In the note about learning the resultant algorithm below, reproduce everything from "Barry Trager sent" down to "the background material." word for word.

:: Study text ::

Barry Trager sent me a copy of the book "Integration in Finite Terms:
Fundamental Sources"[0]. The book has a series of papers leading up
to his PhD thesis. Years ago I tried several times to read and understand
his PhD work in integration and failed completely. Now I am working
through the background material.

While working through the book I revisited the resultant algorithm.
I asked an LLM about it. The result was

  "When integrating rational functions, finding the logarithmic part of the 
   integral requires determining the poles and their associated residues. 
   Computing these algebraically without finding the roots of large 
   denominator polynomials requires the Rothstein-Trager Resultant."

Pulling on that thread leads to Barry's Masters Thesis.

I asked an LLM to explain the resultant algorithm. The LLM not
only explained it in great detail (I'm a slow learner), it constructed
many examples until I could compute it by hand.

That leads to WHY you need the resultant algorithm which leads
to further LLM question-answer sessions.

Without LLMs I'm not sure I could fully understand Trager in any
reasonable amount of time.

:::
:: Raw data ::

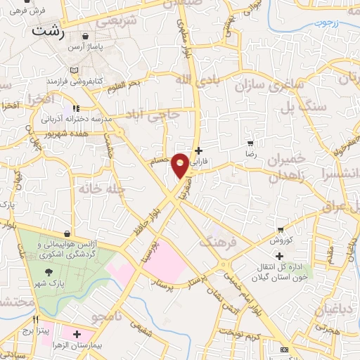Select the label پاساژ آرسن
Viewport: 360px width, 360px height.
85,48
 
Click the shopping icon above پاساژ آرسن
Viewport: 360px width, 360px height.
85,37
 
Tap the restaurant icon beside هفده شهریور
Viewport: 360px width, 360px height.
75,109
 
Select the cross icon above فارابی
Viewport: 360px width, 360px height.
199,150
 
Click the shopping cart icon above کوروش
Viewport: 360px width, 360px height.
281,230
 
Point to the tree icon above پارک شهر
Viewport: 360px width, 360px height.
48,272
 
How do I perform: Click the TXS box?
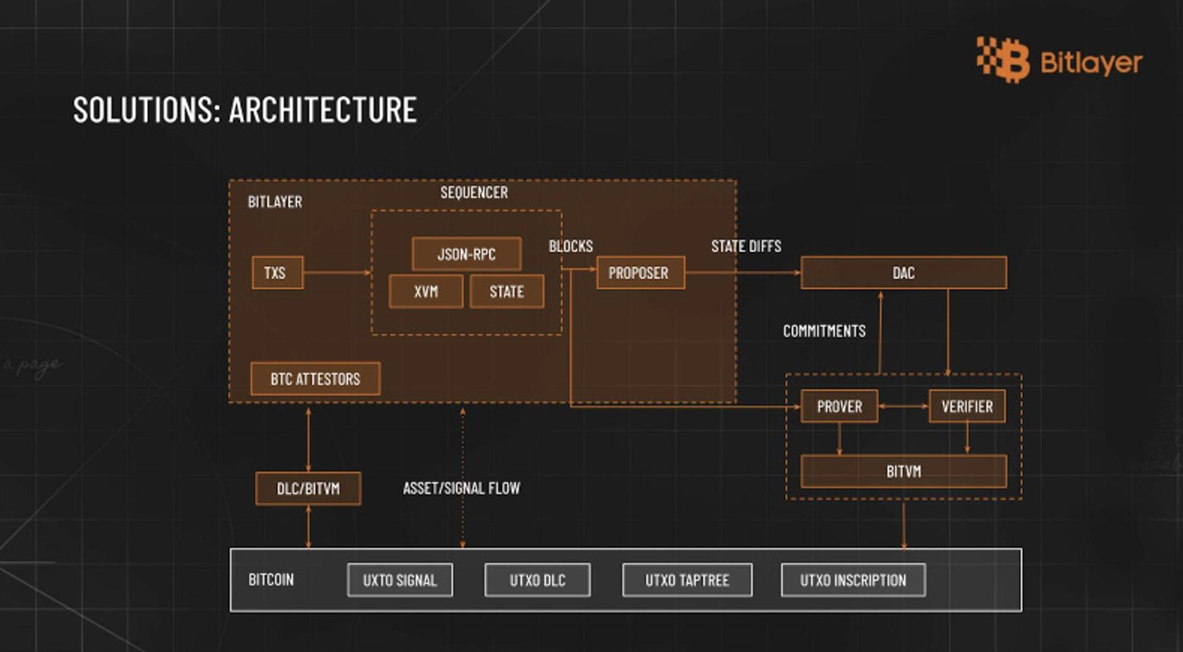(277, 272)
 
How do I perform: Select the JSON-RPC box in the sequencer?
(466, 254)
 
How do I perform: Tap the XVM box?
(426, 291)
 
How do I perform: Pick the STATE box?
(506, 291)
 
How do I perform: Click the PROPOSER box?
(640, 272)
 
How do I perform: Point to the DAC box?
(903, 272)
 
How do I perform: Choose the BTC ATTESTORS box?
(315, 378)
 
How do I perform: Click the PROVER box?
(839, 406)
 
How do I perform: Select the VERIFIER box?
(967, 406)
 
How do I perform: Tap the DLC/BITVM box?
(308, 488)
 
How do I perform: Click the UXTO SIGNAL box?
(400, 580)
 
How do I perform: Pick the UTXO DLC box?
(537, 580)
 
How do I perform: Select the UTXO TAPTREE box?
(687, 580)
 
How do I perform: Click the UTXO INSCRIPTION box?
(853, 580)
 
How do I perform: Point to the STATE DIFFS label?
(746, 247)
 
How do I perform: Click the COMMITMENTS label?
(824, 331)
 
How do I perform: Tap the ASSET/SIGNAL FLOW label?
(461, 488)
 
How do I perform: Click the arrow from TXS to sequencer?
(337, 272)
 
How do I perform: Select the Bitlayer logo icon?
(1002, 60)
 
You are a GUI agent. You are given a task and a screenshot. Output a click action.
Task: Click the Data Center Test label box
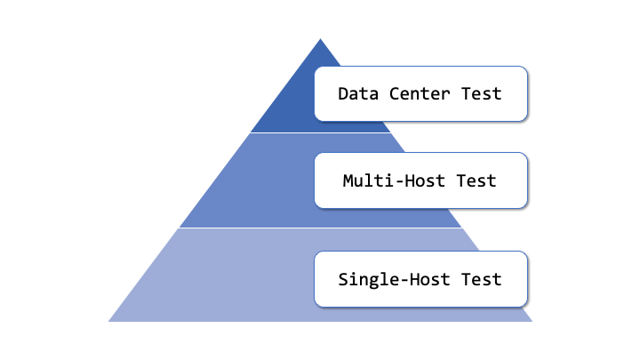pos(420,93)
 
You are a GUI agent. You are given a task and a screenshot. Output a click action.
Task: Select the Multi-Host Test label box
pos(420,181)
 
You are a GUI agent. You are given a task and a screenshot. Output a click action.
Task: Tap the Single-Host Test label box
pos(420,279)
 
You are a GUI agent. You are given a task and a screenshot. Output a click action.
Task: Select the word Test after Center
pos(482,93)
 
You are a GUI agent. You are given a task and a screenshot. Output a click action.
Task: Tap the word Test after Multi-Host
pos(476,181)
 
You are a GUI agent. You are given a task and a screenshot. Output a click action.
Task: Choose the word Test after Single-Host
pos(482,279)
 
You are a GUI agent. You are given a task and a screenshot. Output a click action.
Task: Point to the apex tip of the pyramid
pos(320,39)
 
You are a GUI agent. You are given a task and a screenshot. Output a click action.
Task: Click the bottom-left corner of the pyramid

:::

### Answer area
Barry Trager sent me a copy of the book "Integration in Finite Terms:
Fundamental Sources"[0]. The book has a series of papers leading up
to his PhD thesis. Years ago I tried several times to read and understand
his PhD work in integration and failed completely. Now I am working
through the background material.